One of the subjects we hardly remember or even factor in our scheme of things is the country’s God-endowed wetlands or put alternatively forested coastlands, mangroves et al.
They constitute one of our important natural assets but which we take for granted out of largely ignorance about their significance in our lives.
A few days ago, a concerned citizen referred to the diminishing acreage of the country’s wetlands thanks to human activities.
It was a reminder that if we continue on this trajectory of indifference and self-destruct, we shall lose a large portion of our wetlands if not all.
We acknowledge the contribution of our experts, some of them from academia, who in previous years were brought together to fashion out a programme to protect our wetlands.
It was about a strategy for conserving our national wetlands, a 1999 World Bank supported programme.
While other parts of the world which share similar natural phenomenon with us have succeeded by and large in achieving some leverage in protecting their wetlands, we have little to show if at all. The impact of the efforts of our experts and the funding has all but faded.
We wish we could return to that path so that those who do not consider it wrong to trespass on these special parts of our coastlands would have a change of heart and support in a national drive to conserve them.
Besides action from local governments in protecting the Ramsar sites, another moniker for wetlands blessings which not all parts of the world are endowed with, those involved in the degradation of these places should be educated about the repercussions of their encroachments.

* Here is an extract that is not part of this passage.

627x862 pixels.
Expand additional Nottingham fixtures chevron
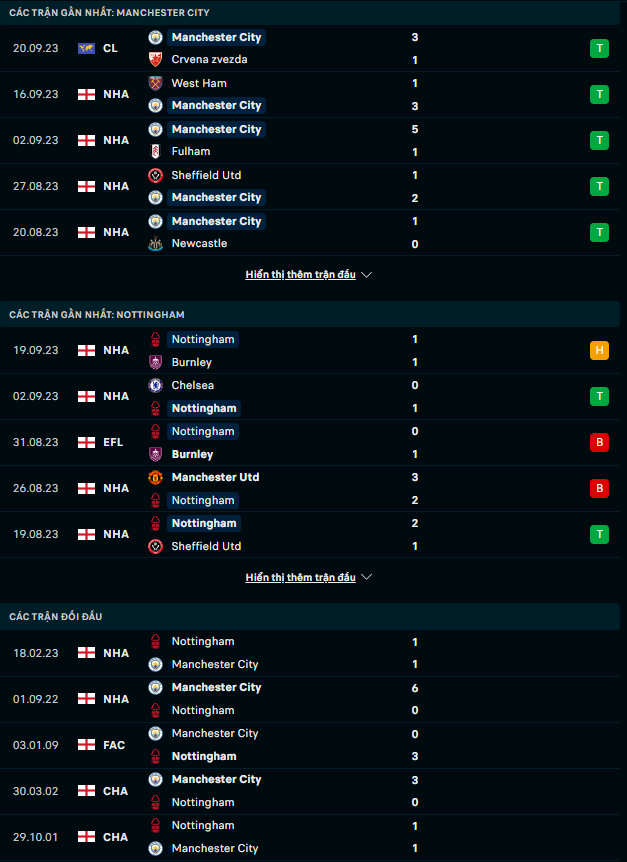coord(367,577)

These forested parts of our coasts characterised by mangroves serve us in varied ways one of which is control of floodwater. When we interfere with these we suffer in many ways one of which is the flooding and the fallouts from the avoidable phenomenon we encounter at certain parts of the year.
With the fallouts of global warming wreaking havoc worldwide, the loss of our wetlands would be too much.

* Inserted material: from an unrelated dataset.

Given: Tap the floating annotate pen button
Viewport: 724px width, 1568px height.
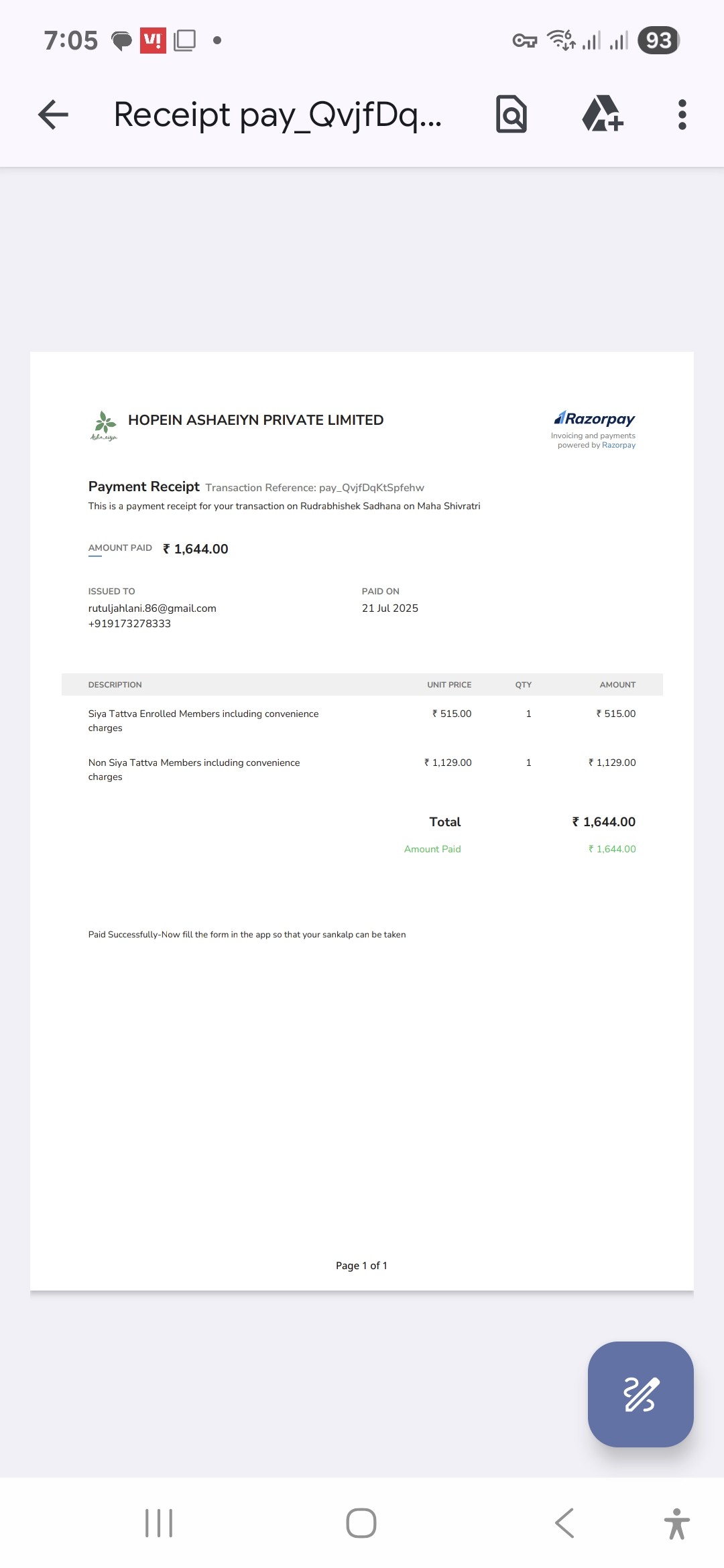Looking at the screenshot, I should tap(641, 1394).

The wind-breaking role of wetlands is something lost on many of us. When therefore this role which the wetlands perform is impaired as a result of human tampering in various forms and we endure the consequences, we hardly cast our minds to the depleted forested coastlands and how much this has impacted on our sorry state.
With the shrinking of the coastlands some of which serve as egg-laying points for an assortment of turtles, breeding spots for various migratory birds, these life forms will perish.
Posterity will of course not forgive us when due to our poor management of what has been bequeathed us by our forebears we lose them.
Perhaps the most challenged wetlands is the Sakumono Wetlands where estate developers have managed to encroach upon the spot so brazenly that we wonder whether those with oversight responsibility over the place have not been sleeping on their jobs or even compromised their assignments.
The Muni-Pomadze, Densu Delta, Songhor and Keta are important sites deserving of protection against dangerous human activities.